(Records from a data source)
[Start of section]
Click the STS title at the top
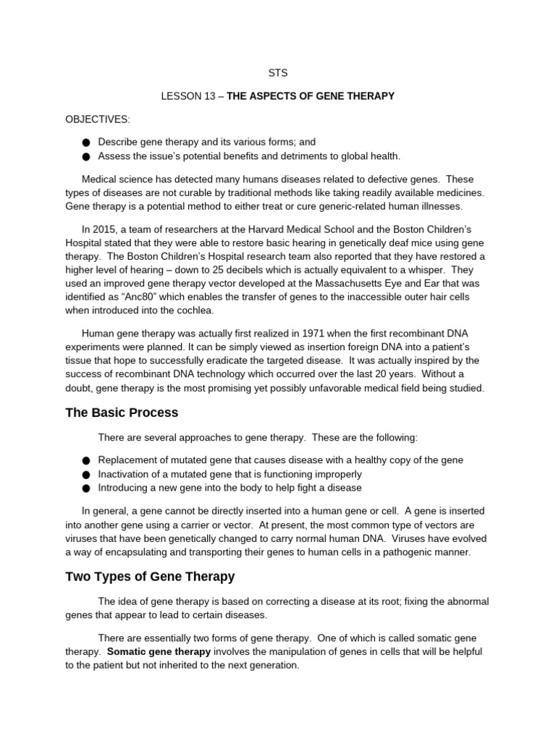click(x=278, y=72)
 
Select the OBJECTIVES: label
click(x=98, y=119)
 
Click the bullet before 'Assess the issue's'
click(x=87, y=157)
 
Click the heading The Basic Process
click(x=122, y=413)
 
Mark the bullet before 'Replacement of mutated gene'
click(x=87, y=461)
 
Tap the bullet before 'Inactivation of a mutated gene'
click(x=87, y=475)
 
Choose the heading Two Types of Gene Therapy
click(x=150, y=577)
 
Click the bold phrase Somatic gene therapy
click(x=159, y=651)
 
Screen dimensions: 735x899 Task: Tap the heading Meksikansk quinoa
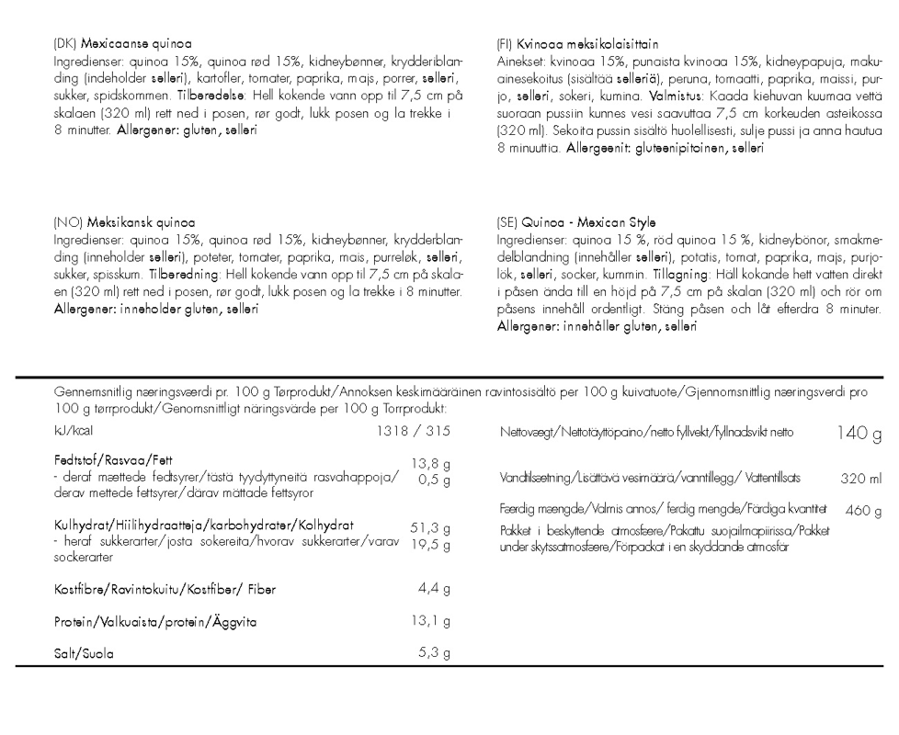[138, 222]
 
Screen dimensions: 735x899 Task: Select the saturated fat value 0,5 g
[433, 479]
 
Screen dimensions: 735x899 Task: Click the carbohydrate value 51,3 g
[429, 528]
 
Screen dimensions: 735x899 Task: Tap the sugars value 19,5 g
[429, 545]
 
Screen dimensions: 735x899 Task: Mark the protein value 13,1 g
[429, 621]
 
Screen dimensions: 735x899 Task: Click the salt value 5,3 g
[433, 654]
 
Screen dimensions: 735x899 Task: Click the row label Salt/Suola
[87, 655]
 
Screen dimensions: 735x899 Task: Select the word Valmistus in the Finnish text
[End of section]
■ Brief
Repeat only the stretch of lines starting at the one containing "Screen dimensions: 735x899 Task: Tap the sugars" and running to the final line of the entries above.

■ Written solution
Screen dimensions: 735x899 Task: Tap the sugars value 19,5 g
[429, 545]
 
Screen dimensions: 735x899 Task: Mark the protein value 13,1 g
[429, 621]
 
Screen dimensions: 735x899 Task: Click the salt value 5,3 g
[433, 654]
 
Screen dimensions: 735x899 Task: Click the row label Salt/Suola
[87, 655]
 
Screen dimensions: 735x899 Task: Select the word Valmistus in the Finnish text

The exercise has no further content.